Question

One of Maxwell’s equations can be written as $$\oint \overrightarrow{B}\cdot d\overrightarrow{A}=0$$.
Which of the following statements follows directly from this statement? Select two answers.
A. Magnetic field lines must form closed loops.
B. Moving charges create magnetic fields.
C. There exist no monopoles.
D. Magnetic field is directed away from the north pole of a bar magnet and toward the south magnet.
E. Magnetic field strength decreases with increasing distance from the source.

Answer 1

Hint: Recall Maxwell's equations. Check from which of Maxwell's equations the given equation can be derived and what is the significance of the given equation.

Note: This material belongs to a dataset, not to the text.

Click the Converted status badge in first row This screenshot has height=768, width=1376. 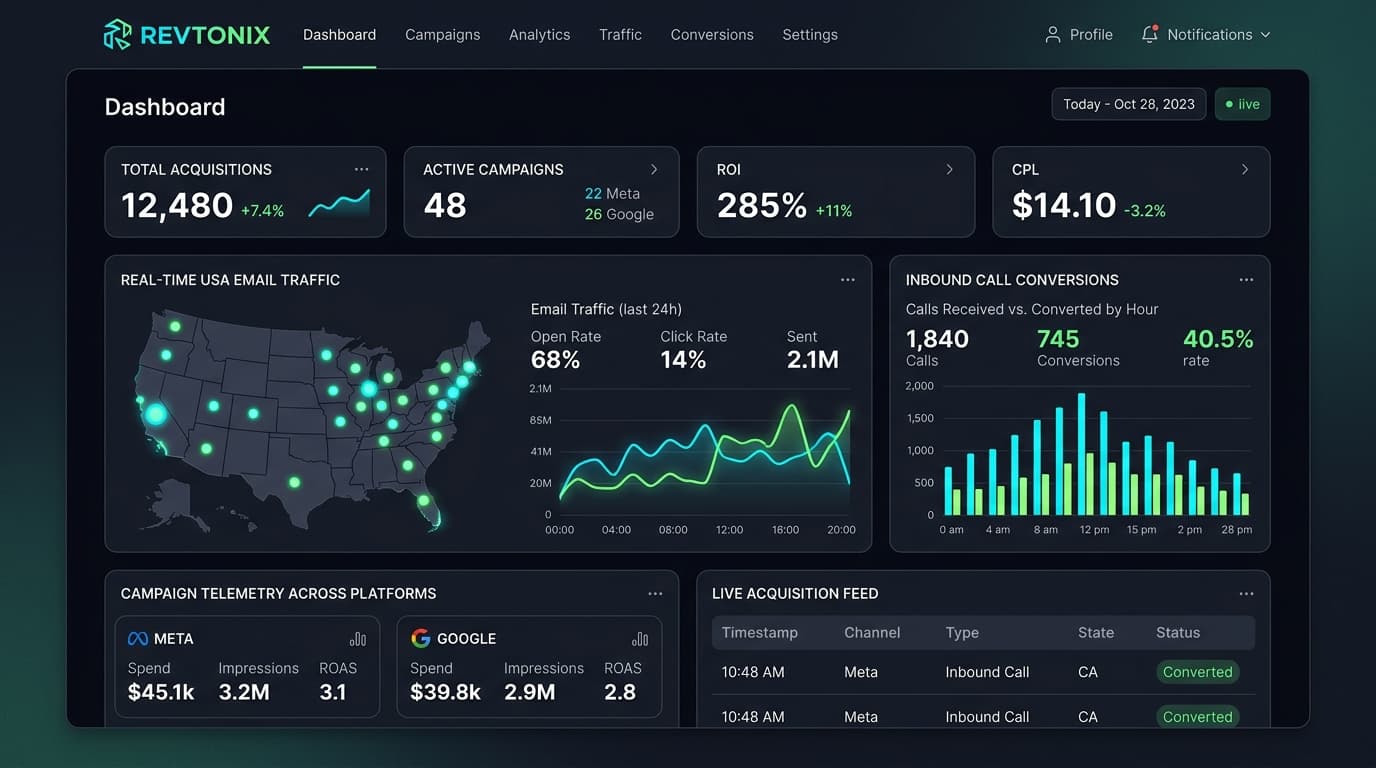[x=1198, y=672]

Complete step by step answer:
The statements B, D and E are not derived from Maxwell’s laws.
The equation $$\oint \overrightarrow{B}\cdot d\overrightarrow{A}=0$$ can be derived from Maxwell’s second equation.
The physical significance of the given equation is that the magnetic flux induction through any closed area $$\overrightarrow{A}$$ is zero.
Hence, it can be concluded that the magnetic field lines going in and coming out of any closed volume are equal which shows that the magnetic field lines should form a closed loop.
This in return also proves that there must be dipole and monopole does not exist.
Hence, the correct statements for the given equation are given by options A and C.

So, the correct answer is “Option A and C”.

Additional Information:
The Maxwell’s equations given by the physicist James Clerk Maxwell and hence are named after him. He used these equations to prove that the light is an electromagnetic phenomenon.
Maxwell's equations are useful because they can be used to show the propagation of electric and magnetic fields with a constant speed.
The Maxwell’s second law is as follows:
$$\mathrm{\nabla }\cdot B=0$$
Integrate the above equation over an arbitrary volume V, we get,
$$\underset{V}{\oint }\mathrm{\nabla }\cdot B=0$$
Use Gauss divergence theorem to convert the volume integral to surface integral.
$$\underset{A}{\oint }B\cdot dA=0$$
$$\Rightarrow \underset{A}{\oint }\overrightarrow{B}\cdot d\overrightarrow{A}=0$$

Note:
The equation $$\oint \overrightarrow{B}\cdot d\overrightarrow{A}=0$$ is derived from Maxwell’s second law. This equation is true for any arbitrary area. Hence, Maxwell's equation is proved over all surfaces.